Collected data:
'''

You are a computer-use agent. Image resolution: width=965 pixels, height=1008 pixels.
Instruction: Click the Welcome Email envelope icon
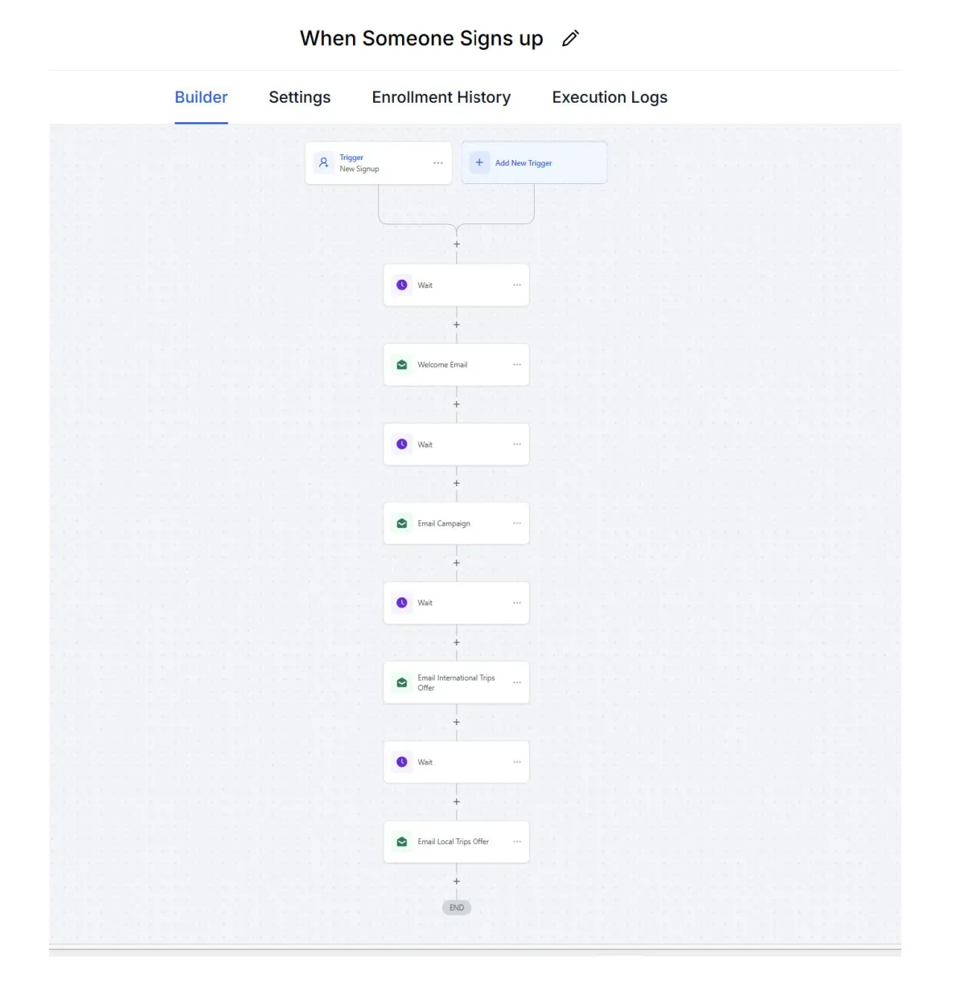point(402,365)
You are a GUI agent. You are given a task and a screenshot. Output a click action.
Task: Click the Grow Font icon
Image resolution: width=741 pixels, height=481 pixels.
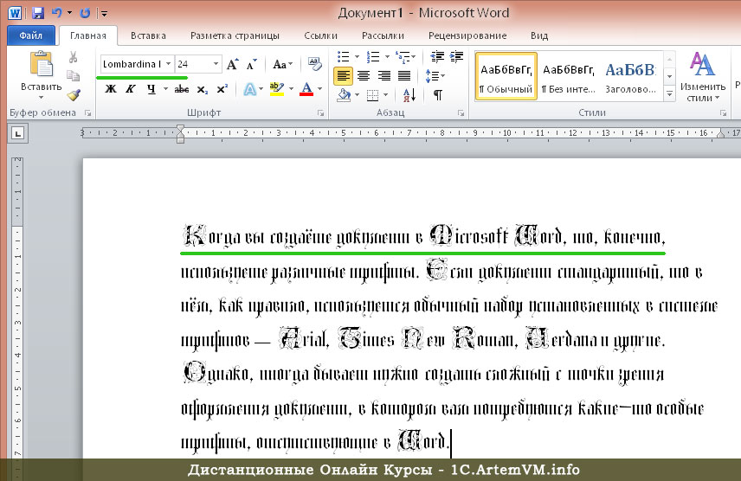point(232,65)
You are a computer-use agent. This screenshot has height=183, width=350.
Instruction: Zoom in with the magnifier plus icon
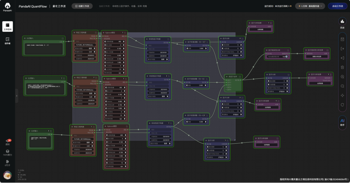pyautogui.click(x=342, y=77)
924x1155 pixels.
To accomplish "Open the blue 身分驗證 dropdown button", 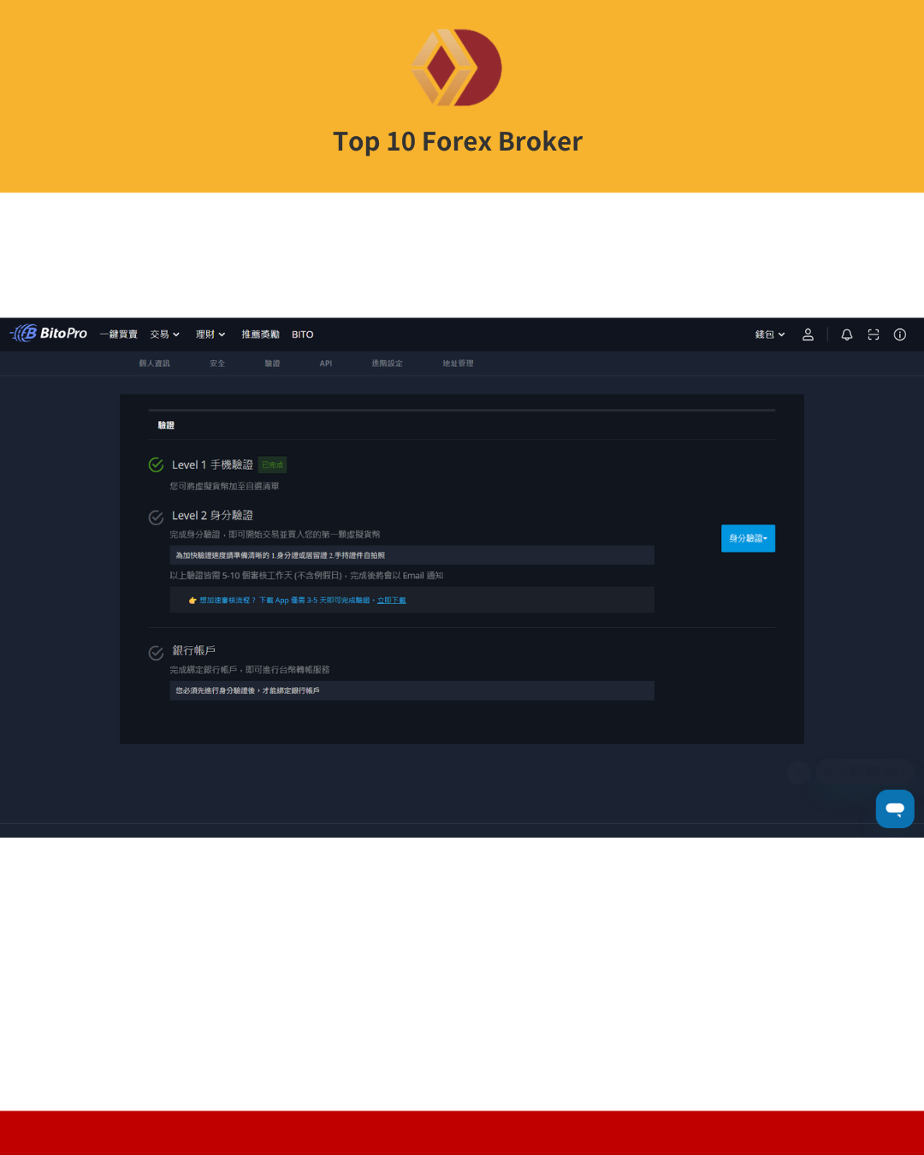I will 748,538.
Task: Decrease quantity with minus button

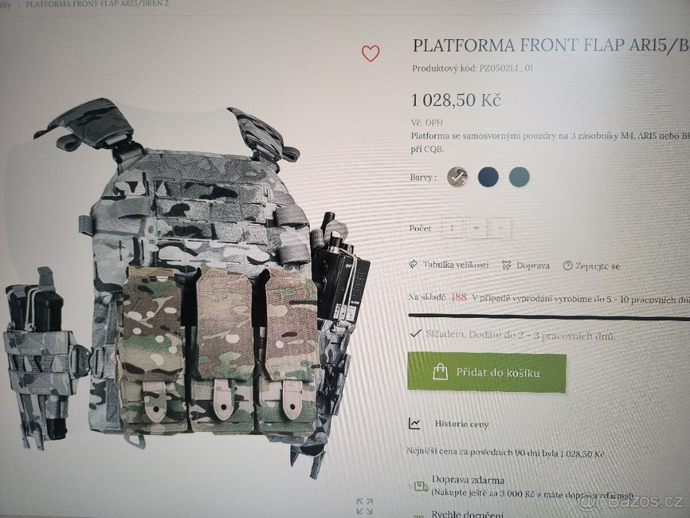Action: [x=501, y=228]
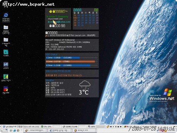Switch to the Internet Explorer taskbar window
The width and height of the screenshot is (177, 133).
click(x=59, y=131)
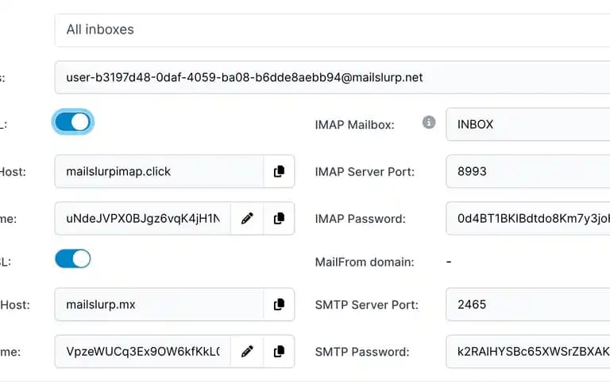Click the IMAP Server Port 8993 field
The image size is (610, 382).
[528, 172]
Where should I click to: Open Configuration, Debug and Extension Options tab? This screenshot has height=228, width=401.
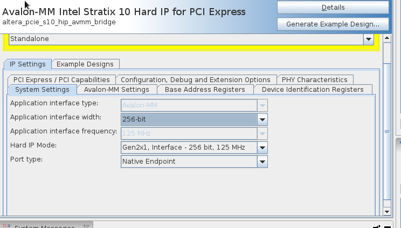(x=196, y=79)
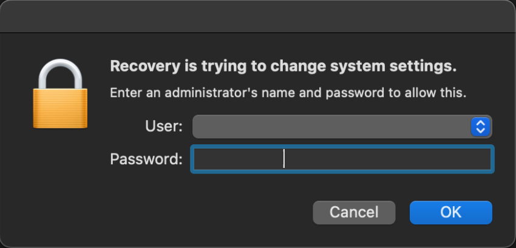
Task: Select the padlock's shackle at top
Action: (59, 72)
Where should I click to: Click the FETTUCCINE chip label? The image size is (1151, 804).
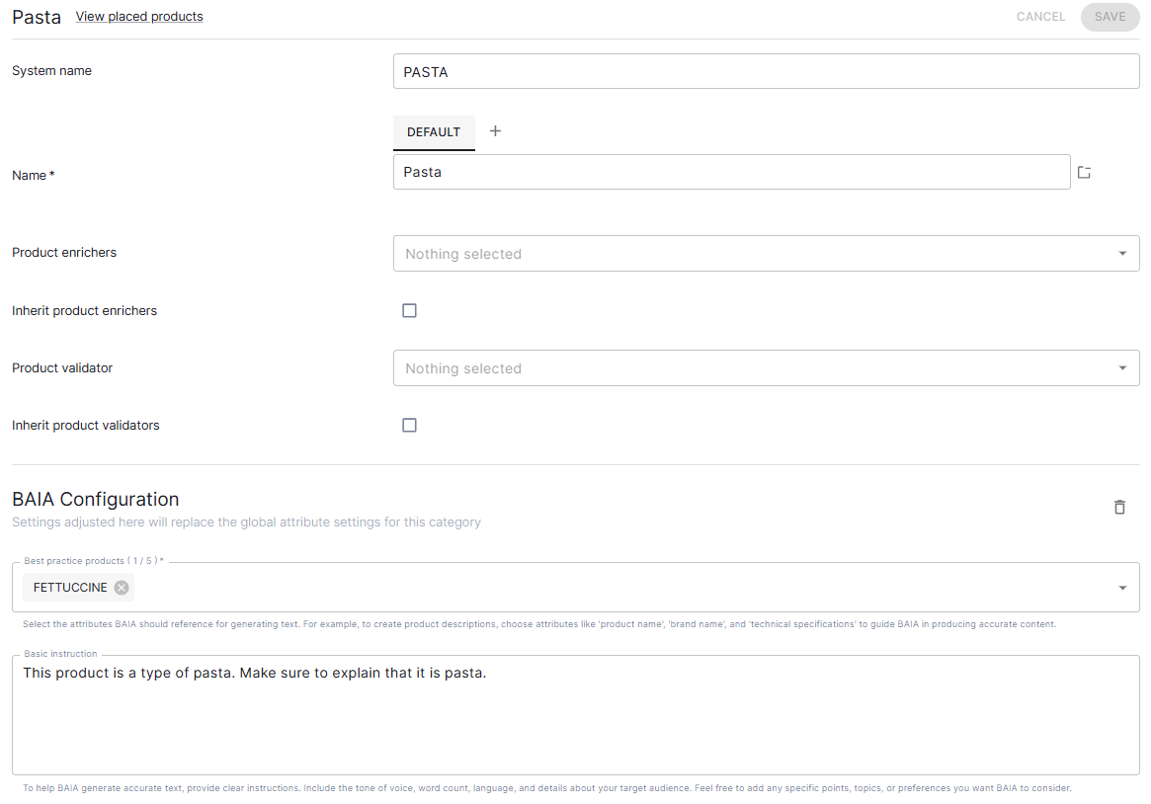(70, 588)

'''

» **WORK TASK**: A copy of each line above that holds the word "computer" is the expected answer.

» **EXERCISE RESULT**:
You are a computer-use agent. Image resolution: width=965 pixels, height=1008 pixels.
You are a computer-use agent. This screenshot has height=183, width=350.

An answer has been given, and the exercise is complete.